Today’s prompt is: Embarrassing
I mean, there’s a million places to go with this word. What I would absolutely love to do is share with you an embarrassing story of mine, but I’m one of those people whose mind goes entirely blank when I try to think of something directly!
Other than the classic, waving at people and realising you don’t know them, or getting completely the wrong end of the stick, I can’t really think of any. Oh, although I did come in early when saying my vows; I was obviously very keen as I said ‘I will’ before the ‘Forever and ever’ – oops!

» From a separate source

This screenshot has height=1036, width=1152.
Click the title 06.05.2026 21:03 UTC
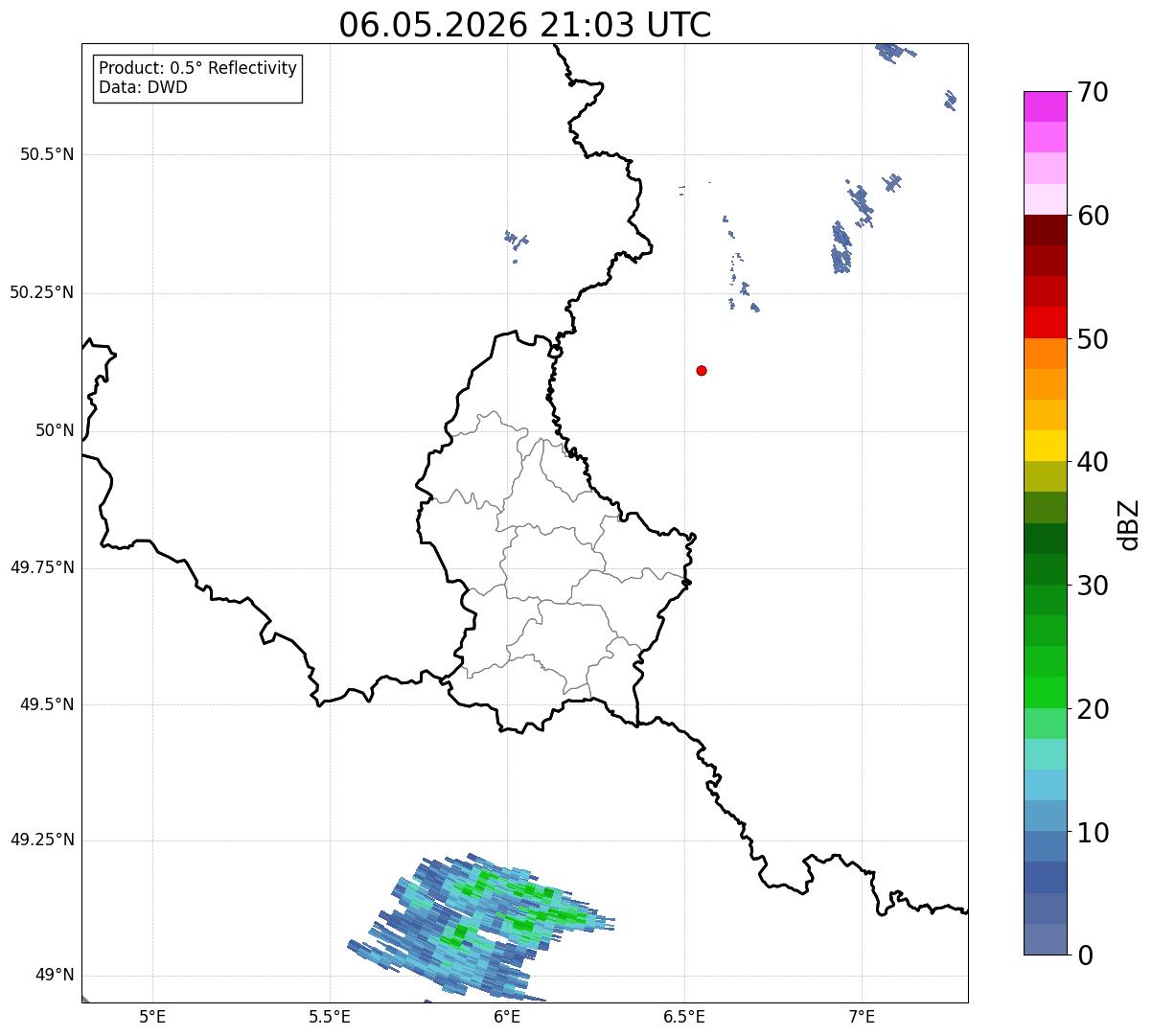(x=525, y=25)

I’m okay with that though. That’s the strange thing about embarrassment; it’s only really embarrassing if you let it be. Sure, other people can be embarrassed for you, but if it doesn’t really affect you, was it embarrassing? Okay I think I’ve now officially written ’embarrassment’ more times in a paragraph than I have in my life, but we’re getting there.
It’s interesting as well how there are different kinds of embarrassment. There’s the type that become a funny story after time, that no longer affect you. Then there’s the type that everyone knows never to speak about again unless the person it affects brings it up. Maybe they’re both the same, I don’t know. Maybe those stories we end up being able to laugh about affect us just as much as the big things we don’t speak about, but sometimes we just have to grin and bear it?
When your identity is based on what others think of you – which, let’s be honest, sneaks into every single one of ours lives – these moments of embarrassment become controlling. I think we’re only ever free of them when our identity is no longer in them, or they’re from so long ago that they’re almost about a person that we don’t even know any more.
I’m not sure if that makes any sense, but I’m here to process, to get back into writing, and to improve on how I write. If you made it this far, congratulations and thank you.